その四六七

 

 






 





 






























































 

まぼろしの 空のどこかを 天使と犬が

 ポストに届いていたあったかくなったはがきは、とても淡い色で描かれた、天使が犬たちに囲まれているもの。
 まぶしい日差しに照り付けられたポストの中でずっといたんだなって思いながら、そのポストカードを手にしたまま、玄関を入った。

 8月になると、新宿の伊勢丹で開催されている寺門孝之さんの個展におじゃまするのが楽しみになっている。
 「天使と光」そのタイトルが示すとおりに、会場はどこも天使と光にあふれていて、どこから目にしていいのか、どきどきする。
 好きな絵の前にゆくと、そこにあることはわかっているのに、すこし緊張する。
 絵の前にいるじぶんのことが気になって時々集中しずらくなるのだけれど。
 なぜか寺門さんの作品群にであうと、そこに描かれた浮かんでいるような天使たちに、そこを見透かされて微笑まれているような気がする。そんなこと気にしないでっていわれているような気がして、やがて落ち着いてくる。

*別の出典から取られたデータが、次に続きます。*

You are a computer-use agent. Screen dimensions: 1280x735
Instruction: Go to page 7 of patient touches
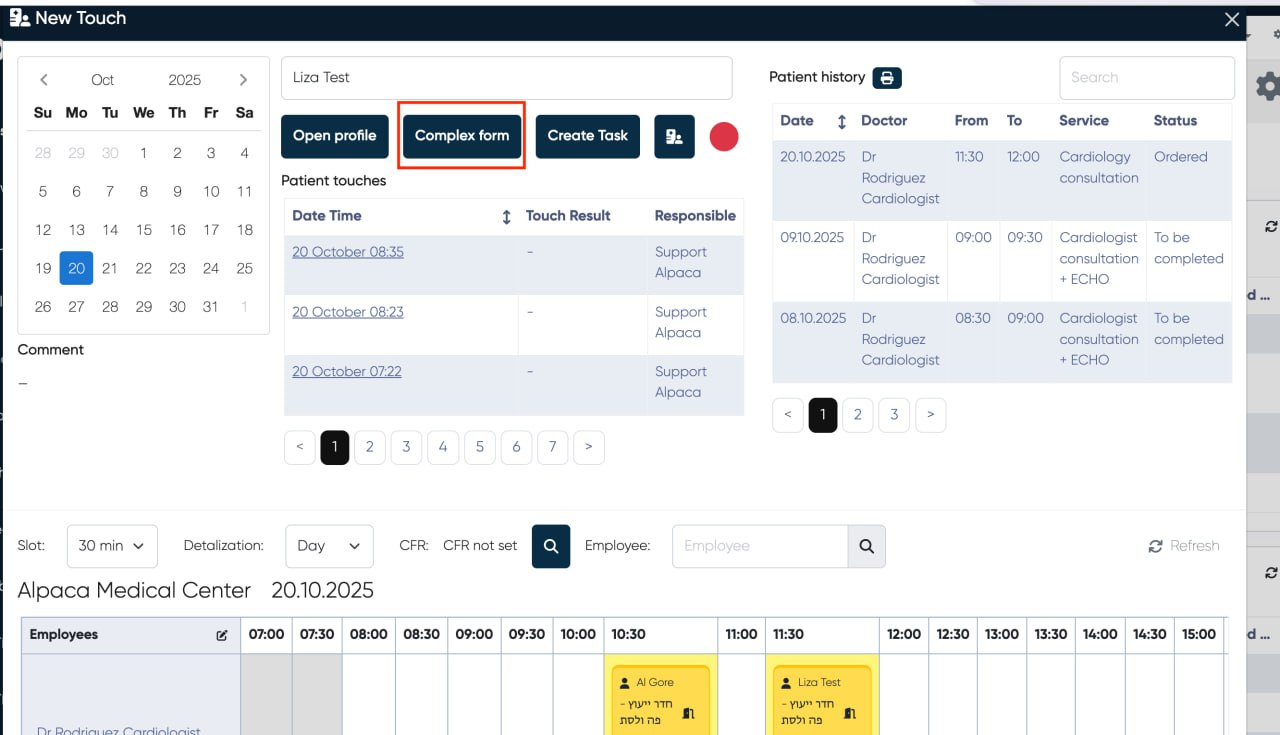(552, 447)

 ポストカードと同じ作品を、フロアで目にしていると、あの日描かれていた、天使の両サイドを囲むアフロヘアのような犬が、ほんとうはSUNDOGとMOONDOGであったことに気付く。
 サンドッグ、ムーンドッグ、太陽や月の両側にあらわれるつよい光、幻日と幻月。それが犬の姿となって愛らしく、こちらをみている姿と対峙した。
 その犬たちは足元にまで、まぼろしのようにそこにいて、すべてが天使が放つ光の中に包まれていた。
 フロアをあるきながら、天使がいる空間って、なかなかいいなって思った。なんとなくなにかに包まれてる時間っていうのは、むかし鹿児島に帰省する度、玄関先で祖父がしてくれたハグのことを思い出して、しずくのような淡い気持ちでいっぱいになっていた。